Disease progression analysis

#1
Hi

In a study of age-related cancer progression, I investigate patient's ages in different cancer stages (stage 1-4). Cancer stage is defined by growing tumor size in centimeters. Data looks something like this:

Patient number................ Stage 1 (<1cm).............Stage 2 (1-2cm)............Stage 3 (2-3cm).............Stage 4 (>3cm)
1.......................................35 years........................37 years........................43 years.........................44 years
2.......................................41 years
3...................................................................................................................48 years........................55 years
4......................................30 years
5............................................................................32 years
6 .....................................25 years...............................................................48 years
7......................................29 years
8............................................................................36 years.........................41 years.........................45 years

As you can see above, age progresses along with the cancer stage/tumor size. However, for some of the patients the age at earlier stages are unknown because they were diagnosed at a later stage, and some patients have not yet progressed to the later cancer stages.

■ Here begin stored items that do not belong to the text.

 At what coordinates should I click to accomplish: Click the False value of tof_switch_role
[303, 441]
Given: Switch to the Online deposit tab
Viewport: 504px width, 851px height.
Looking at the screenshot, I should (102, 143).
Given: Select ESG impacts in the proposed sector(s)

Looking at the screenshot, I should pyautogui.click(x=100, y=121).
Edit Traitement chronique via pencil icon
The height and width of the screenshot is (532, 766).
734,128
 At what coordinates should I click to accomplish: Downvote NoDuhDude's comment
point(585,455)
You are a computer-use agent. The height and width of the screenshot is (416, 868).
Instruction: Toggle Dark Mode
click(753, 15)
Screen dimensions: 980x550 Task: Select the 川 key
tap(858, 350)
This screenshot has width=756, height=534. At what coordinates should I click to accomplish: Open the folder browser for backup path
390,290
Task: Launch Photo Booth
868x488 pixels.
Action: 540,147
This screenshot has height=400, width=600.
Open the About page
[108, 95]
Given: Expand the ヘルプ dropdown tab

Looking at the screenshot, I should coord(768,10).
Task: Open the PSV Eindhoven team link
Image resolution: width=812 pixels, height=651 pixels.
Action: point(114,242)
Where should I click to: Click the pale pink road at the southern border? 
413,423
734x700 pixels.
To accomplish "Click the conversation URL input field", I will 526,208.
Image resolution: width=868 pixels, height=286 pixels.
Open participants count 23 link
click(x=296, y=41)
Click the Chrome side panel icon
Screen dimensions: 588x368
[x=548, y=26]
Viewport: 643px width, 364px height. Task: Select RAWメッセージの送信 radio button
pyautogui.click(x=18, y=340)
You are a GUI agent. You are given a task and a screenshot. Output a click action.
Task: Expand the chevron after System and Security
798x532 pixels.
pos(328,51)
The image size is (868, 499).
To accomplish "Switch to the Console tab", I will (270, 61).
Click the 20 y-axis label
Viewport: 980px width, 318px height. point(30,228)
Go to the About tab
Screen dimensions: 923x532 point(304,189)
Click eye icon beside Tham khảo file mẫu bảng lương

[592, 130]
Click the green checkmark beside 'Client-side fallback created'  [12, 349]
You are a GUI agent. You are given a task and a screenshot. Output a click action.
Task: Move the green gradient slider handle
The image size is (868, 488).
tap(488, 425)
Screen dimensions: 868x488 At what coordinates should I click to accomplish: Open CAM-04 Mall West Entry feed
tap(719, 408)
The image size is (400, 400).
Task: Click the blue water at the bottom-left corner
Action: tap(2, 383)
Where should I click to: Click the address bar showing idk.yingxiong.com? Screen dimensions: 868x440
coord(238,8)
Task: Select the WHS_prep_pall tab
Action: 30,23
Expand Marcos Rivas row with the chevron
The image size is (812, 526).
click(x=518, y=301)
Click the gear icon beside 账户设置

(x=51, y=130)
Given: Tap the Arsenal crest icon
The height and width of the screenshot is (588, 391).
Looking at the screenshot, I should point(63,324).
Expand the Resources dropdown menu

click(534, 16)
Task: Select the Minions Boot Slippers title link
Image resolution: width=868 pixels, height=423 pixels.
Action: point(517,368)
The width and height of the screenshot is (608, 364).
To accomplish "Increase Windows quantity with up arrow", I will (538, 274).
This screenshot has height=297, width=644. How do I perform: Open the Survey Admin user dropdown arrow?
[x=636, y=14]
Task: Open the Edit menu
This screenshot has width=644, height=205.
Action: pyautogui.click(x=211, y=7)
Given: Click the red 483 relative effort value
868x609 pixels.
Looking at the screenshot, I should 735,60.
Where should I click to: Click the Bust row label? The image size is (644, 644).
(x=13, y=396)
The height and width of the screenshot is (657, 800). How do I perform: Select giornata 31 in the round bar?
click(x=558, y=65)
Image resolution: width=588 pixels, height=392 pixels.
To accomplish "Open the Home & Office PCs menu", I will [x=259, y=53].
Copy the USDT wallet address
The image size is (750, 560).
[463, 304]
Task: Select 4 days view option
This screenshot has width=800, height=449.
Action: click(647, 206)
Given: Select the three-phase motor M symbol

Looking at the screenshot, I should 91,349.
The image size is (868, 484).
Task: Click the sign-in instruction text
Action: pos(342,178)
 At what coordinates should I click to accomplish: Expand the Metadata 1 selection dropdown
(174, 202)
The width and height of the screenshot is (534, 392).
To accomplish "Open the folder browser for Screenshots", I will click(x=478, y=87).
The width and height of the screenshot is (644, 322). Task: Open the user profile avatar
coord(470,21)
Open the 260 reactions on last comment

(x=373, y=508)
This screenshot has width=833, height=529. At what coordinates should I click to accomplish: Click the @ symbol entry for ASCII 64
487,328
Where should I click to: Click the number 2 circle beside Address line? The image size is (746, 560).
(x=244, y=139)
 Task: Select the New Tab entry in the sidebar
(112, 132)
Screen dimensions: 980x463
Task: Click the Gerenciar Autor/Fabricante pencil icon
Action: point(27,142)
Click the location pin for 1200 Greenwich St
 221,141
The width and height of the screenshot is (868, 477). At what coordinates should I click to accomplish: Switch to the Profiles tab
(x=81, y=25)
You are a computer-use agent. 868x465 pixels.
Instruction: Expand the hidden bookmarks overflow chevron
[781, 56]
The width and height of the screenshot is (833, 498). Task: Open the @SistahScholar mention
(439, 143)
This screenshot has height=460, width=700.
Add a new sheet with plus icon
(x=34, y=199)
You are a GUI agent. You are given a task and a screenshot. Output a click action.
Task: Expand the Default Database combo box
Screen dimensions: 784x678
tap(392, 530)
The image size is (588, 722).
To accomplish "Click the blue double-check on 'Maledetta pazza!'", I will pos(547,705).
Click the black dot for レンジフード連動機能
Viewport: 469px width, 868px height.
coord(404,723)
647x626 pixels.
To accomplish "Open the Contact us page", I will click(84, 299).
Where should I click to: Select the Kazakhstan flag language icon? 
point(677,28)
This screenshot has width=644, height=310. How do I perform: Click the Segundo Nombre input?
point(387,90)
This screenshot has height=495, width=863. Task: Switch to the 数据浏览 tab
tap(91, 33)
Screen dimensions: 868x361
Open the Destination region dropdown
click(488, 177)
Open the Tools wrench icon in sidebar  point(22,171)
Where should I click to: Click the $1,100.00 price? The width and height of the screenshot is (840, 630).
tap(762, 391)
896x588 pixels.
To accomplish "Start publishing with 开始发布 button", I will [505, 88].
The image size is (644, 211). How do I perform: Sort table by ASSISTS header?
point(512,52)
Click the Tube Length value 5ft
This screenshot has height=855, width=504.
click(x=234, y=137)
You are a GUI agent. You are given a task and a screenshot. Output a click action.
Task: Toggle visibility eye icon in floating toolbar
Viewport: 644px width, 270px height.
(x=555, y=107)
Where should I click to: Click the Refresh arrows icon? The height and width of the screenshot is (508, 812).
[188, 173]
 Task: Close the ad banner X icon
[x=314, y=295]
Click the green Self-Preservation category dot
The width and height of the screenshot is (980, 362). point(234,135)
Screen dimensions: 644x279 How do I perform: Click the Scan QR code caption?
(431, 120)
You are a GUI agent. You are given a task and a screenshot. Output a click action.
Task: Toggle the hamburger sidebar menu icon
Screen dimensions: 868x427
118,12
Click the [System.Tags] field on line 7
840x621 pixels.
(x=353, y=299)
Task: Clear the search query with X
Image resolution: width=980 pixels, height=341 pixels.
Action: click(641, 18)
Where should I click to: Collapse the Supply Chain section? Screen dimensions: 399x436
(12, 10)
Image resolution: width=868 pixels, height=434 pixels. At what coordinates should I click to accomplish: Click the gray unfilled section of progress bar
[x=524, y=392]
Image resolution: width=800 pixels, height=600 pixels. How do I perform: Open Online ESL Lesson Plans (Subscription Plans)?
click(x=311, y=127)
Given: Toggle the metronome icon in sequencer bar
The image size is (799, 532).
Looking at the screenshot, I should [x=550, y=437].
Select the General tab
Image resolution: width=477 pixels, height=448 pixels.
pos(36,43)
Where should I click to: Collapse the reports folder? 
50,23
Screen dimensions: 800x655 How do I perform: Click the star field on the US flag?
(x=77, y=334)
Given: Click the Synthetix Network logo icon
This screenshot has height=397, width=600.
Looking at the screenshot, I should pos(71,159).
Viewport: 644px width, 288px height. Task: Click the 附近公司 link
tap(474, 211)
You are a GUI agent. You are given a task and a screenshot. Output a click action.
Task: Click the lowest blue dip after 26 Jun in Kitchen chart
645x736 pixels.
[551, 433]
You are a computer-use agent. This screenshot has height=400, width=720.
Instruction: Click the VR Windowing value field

I want to compare stage 2-4 to patients in stage 1. Which test could I use? Am I correct to use a paired test for nominal outcome?
 

hlsmith

Less is more. Stay pure. Stay poor.
#3
I would just start with a scatter plot of size vs age and visualize. This may influence how you move forward. Of note, these types of studies are crazy tricky given time bias and events (e.g., left censored, right censored, competing risks, lead bias, length bias, etc.) not to mention survival bias.
 
#4
Compare with regard to what?
What is your research question?

Dear Karabiner

I wish to compare ages at diagnosis of patients in stage 2-4, to patients in stage 1 at a 95% level of significance.
My research question is that the age at diagnosis depends on the cancer stage, and that patients in late disease stages are diagnosed later in life than patients in earlier stages.

Kind regards, Anders
 

Karabiner

TS Contributor
#5
So, patients 1, 2, 4, 6, 7 belong to group "first diagnosis at stage 1",
patients 5 and 8 belong to "first diagnosis at stage 2", and patient 3
belongs to "stage 3"?

If sample size is sufficient, you could perform t-tests for pairwise
comparisons of stage 1 with stage 2, stage 3, and stage 4, respectively.

If your supervisor demands something more sophisticated, then
maybe a oneway analysis of variance with factor "stage at first
diagnosis" (4 levels) and a linear contrast for the 3 comparisons.

Alternatively, you could perform 3 Mann-Whitney U tests.

With kind regards

Karabiner
 

katxt

Well-Known Member
#6
One snag with the t type test, say age between stage 1 and 2 is that some of the data are paired and some are not.
A possible way round this is to do a Monte Carlo bootstrap test where you resample the patients with replacement and get the distribution of the differences in stage means. You should probably also consider some adjustment of critical p values to allow for the multiple comparisons.
 

katxt

Well-Known Member
#7
Thinking more about this. The data is paired, even though some is missing. Also, the second age is always greater than the first. This means that the differences are always positive even though you may not know what the difference is for every patient. So it follows that the difference is always significantly greater than zero.